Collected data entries
○ ○ ○ ○ ○

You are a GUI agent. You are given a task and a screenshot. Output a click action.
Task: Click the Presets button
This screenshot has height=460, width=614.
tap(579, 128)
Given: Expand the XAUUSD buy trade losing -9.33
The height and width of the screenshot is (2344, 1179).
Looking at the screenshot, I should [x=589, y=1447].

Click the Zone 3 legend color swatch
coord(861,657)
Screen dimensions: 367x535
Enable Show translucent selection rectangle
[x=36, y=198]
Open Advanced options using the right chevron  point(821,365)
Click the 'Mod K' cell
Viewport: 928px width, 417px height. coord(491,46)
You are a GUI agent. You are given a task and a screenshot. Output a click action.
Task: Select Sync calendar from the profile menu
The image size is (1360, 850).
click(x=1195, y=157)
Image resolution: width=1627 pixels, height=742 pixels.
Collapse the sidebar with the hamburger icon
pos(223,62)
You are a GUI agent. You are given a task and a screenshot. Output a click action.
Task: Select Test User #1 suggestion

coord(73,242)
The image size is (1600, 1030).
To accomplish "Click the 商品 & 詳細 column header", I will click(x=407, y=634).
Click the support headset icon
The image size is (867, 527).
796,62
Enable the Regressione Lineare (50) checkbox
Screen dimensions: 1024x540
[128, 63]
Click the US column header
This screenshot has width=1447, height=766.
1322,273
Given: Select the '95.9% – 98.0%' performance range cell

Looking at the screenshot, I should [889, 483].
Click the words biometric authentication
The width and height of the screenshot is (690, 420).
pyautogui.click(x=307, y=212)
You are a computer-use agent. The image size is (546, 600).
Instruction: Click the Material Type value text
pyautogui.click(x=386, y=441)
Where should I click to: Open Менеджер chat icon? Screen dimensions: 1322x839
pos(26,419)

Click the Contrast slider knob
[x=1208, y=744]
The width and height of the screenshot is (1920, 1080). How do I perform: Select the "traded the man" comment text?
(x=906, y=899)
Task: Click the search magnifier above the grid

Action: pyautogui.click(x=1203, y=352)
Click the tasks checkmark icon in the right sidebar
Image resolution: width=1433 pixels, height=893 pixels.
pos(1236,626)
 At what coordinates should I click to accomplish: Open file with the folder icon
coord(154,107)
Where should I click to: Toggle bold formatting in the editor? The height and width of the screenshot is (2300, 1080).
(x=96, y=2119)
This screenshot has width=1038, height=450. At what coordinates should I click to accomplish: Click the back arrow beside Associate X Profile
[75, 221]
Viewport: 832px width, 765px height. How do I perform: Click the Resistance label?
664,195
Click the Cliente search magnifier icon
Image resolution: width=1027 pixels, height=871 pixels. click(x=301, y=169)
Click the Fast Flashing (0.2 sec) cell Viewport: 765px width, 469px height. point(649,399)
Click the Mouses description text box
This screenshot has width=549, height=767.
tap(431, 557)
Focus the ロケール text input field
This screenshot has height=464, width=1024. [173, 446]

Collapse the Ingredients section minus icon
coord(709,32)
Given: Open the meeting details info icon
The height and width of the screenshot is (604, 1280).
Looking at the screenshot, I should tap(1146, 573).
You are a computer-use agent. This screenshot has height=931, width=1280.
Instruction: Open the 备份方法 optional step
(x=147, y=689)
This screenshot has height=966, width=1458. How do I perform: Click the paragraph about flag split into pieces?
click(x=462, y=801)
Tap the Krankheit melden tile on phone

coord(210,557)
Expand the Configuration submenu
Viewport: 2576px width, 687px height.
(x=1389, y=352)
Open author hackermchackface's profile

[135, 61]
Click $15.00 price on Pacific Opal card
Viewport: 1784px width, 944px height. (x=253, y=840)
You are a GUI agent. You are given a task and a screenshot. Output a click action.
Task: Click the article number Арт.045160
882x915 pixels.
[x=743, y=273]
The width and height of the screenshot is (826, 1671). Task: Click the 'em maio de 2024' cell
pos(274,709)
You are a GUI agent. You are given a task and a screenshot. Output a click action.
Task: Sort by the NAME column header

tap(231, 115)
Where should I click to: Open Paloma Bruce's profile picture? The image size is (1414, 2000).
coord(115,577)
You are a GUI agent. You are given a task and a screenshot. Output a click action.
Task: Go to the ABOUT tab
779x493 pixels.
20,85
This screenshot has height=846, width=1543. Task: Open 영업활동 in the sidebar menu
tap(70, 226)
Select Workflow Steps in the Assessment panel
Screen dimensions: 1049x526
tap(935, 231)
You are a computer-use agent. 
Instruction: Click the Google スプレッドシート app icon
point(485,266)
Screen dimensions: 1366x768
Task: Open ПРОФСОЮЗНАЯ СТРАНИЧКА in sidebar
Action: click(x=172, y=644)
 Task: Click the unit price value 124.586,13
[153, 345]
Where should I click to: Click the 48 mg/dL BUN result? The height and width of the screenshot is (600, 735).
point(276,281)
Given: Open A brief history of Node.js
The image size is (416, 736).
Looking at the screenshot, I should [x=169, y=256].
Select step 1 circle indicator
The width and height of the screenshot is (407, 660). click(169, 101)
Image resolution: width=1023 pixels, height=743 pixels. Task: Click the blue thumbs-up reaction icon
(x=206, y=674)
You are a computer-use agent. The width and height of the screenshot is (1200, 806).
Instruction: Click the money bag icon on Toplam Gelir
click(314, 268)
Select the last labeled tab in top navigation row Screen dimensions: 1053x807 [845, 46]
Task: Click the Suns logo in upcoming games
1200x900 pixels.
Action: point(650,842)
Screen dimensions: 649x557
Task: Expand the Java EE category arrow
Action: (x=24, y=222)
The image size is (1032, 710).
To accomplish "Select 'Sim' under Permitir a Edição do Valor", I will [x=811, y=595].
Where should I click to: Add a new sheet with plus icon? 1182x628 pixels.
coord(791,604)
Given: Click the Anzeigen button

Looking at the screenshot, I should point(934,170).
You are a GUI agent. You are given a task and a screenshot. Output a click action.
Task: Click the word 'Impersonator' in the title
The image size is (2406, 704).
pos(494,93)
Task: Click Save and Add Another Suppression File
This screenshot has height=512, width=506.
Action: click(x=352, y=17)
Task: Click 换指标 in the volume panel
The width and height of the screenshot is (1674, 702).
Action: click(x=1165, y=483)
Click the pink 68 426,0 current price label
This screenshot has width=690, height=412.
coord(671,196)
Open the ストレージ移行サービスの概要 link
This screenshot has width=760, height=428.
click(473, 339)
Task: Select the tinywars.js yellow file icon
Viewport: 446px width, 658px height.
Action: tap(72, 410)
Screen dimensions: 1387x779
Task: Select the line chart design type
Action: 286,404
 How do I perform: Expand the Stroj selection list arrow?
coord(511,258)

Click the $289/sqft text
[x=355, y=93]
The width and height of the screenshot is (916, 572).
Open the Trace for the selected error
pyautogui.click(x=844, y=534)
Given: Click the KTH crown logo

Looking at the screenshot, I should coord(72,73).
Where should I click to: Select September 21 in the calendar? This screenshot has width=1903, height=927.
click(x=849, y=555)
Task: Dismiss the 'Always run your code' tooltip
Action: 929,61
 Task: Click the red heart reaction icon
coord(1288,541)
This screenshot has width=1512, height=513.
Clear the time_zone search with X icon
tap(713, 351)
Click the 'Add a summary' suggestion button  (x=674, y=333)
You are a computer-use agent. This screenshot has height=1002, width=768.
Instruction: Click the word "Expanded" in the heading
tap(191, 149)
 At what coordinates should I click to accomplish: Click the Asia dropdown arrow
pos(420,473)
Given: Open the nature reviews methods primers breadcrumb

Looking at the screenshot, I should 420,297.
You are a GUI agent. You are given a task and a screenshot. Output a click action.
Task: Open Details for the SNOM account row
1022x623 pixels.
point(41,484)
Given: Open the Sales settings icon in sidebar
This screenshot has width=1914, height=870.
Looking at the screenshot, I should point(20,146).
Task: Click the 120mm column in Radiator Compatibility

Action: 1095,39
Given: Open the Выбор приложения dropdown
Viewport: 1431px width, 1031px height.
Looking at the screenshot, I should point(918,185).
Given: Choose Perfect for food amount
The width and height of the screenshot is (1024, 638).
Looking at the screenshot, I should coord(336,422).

○ ○ ○ ○ ○

Exercise » The answer is the lines above between the line holding "882x915 pixels." and the line holding "Select Workflow Steps in the Assessment panel", inclusive, each written out exactly, and no others.

Exercise response »
882x915 pixels.
[x=743, y=273]
The width and height of the screenshot is (826, 1671). Task: Click the 'em maio de 2024' cell
pos(274,709)
You are a GUI agent. You are given a task and a screenshot. Output a click action.
Task: Sort by the NAME column header

tap(231, 115)
Where should I click to: Open Paloma Bruce's profile picture? The image size is (1414, 2000).
coord(115,577)
You are a GUI agent. You are given a task and a screenshot. Output a click action.
Task: Go to the ABOUT tab
779x493 pixels.
20,85
This screenshot has height=846, width=1543. Task: Open 영업활동 in the sidebar menu
tap(70, 226)
Select Workflow Steps in the Assessment panel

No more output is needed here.